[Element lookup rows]
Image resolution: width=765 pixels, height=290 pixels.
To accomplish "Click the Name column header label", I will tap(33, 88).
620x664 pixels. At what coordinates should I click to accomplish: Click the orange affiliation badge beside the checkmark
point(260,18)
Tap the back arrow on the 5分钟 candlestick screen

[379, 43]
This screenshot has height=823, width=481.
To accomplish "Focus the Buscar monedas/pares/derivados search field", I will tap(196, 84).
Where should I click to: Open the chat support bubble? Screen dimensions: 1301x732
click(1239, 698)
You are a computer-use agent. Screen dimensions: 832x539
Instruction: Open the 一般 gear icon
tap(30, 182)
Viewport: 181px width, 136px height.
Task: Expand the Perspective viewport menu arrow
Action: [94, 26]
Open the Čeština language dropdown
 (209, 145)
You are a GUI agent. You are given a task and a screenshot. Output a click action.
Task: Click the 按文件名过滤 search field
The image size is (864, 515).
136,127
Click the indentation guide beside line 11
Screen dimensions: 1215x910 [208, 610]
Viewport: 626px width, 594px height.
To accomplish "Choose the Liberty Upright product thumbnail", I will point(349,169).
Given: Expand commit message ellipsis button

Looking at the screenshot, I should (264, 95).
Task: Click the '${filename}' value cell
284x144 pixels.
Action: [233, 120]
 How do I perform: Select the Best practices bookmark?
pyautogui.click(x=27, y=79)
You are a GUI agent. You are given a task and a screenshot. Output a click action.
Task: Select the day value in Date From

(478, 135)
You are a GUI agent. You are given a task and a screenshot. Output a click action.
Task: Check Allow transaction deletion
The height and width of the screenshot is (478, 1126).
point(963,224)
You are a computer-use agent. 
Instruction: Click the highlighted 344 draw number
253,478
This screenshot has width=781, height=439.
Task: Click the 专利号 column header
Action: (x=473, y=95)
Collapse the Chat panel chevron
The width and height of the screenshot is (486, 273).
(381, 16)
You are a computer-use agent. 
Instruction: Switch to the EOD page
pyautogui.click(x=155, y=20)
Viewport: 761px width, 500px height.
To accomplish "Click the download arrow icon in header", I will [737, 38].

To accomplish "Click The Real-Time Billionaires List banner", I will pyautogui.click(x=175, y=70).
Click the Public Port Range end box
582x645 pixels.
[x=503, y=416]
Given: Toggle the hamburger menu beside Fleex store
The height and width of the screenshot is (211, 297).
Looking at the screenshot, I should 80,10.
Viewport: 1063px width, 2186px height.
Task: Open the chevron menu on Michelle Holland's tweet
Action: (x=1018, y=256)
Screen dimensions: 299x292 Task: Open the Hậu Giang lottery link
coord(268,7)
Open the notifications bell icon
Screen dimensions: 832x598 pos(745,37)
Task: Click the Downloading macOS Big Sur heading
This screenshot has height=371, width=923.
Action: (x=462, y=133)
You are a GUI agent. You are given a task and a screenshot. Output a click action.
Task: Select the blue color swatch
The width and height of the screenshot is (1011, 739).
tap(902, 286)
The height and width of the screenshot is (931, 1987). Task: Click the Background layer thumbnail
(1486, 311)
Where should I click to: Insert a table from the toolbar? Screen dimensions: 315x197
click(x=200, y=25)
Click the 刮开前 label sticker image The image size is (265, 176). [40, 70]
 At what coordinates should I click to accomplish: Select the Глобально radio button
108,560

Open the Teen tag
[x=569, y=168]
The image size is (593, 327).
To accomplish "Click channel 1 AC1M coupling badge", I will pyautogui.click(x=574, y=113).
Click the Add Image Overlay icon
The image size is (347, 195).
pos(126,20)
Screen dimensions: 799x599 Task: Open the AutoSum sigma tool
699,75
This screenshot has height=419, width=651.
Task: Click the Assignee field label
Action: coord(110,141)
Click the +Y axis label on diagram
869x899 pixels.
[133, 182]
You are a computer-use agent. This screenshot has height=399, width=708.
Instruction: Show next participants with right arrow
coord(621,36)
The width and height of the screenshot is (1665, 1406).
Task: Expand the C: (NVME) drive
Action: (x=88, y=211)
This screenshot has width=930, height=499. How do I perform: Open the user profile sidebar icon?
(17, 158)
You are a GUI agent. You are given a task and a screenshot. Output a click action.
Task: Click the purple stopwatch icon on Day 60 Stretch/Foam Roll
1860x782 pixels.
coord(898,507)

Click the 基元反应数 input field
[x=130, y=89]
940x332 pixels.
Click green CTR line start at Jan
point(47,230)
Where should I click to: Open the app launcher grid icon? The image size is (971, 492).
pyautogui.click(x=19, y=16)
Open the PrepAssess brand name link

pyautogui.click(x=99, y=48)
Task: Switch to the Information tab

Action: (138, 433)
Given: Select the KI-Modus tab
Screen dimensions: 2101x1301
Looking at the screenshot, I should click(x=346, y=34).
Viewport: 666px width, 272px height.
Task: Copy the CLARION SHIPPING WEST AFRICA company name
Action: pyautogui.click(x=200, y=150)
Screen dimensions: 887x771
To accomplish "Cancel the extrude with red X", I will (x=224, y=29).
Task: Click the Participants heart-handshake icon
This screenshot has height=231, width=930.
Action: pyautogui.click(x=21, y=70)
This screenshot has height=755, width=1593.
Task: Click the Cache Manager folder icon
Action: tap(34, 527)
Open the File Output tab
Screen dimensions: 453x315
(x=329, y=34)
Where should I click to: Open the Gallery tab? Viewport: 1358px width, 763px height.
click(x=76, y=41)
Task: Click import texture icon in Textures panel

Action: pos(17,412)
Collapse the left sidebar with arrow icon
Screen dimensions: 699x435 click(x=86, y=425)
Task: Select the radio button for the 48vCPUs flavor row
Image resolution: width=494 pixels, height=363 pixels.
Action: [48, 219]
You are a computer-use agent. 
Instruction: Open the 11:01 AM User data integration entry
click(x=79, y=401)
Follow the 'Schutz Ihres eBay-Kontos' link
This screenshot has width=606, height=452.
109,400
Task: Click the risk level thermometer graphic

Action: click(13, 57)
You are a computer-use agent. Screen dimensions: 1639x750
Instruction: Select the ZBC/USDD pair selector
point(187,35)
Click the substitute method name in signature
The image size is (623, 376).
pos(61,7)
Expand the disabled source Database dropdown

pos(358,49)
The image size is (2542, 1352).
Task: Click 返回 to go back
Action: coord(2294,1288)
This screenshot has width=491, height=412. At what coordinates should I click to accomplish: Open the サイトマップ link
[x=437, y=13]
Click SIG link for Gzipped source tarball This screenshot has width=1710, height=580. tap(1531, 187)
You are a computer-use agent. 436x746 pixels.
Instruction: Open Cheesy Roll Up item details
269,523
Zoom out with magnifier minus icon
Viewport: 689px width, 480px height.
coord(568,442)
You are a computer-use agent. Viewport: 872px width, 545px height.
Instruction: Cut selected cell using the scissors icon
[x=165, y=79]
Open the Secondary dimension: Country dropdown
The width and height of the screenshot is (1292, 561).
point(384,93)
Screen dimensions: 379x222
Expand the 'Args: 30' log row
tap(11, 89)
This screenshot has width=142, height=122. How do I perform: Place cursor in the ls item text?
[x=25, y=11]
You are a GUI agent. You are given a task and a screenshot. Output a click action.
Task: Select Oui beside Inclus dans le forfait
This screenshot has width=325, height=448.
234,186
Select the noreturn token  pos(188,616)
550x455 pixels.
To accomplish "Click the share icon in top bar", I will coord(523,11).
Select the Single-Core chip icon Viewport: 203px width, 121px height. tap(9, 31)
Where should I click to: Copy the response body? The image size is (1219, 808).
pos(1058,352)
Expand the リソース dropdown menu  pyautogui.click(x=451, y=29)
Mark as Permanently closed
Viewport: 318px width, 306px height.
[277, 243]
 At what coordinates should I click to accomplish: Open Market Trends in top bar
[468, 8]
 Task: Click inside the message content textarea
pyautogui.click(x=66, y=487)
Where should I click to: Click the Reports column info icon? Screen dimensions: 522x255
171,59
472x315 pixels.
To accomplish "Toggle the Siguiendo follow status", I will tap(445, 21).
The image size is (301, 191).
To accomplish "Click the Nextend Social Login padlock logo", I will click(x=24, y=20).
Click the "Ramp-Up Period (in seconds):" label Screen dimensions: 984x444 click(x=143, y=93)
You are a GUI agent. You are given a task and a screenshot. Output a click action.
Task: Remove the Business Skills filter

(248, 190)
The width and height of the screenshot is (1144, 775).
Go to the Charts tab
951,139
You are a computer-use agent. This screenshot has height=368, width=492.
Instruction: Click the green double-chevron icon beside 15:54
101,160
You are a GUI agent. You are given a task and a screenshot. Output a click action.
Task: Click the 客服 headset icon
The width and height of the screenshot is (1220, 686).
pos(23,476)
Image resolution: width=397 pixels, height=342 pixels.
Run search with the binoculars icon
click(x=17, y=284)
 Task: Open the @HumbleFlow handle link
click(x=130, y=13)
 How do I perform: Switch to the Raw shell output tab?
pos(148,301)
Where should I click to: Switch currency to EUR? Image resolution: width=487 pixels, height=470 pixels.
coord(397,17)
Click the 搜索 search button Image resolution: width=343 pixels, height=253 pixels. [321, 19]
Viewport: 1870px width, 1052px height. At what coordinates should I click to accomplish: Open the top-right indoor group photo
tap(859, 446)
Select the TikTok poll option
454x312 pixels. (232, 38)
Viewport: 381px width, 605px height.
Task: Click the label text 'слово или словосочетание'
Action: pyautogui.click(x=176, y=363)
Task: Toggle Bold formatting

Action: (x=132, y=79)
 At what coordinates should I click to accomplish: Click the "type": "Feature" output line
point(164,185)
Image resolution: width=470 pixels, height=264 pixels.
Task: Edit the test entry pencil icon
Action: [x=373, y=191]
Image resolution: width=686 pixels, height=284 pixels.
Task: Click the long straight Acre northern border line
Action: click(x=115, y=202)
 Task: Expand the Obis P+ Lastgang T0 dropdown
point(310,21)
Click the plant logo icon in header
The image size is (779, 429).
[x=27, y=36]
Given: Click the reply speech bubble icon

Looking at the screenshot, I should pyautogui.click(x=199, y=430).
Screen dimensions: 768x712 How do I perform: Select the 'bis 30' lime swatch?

- **What to do**
State how many lines in the rows above contain the string "badge", with case counting as significant. Provide the number alone.

- **Output for this task**
2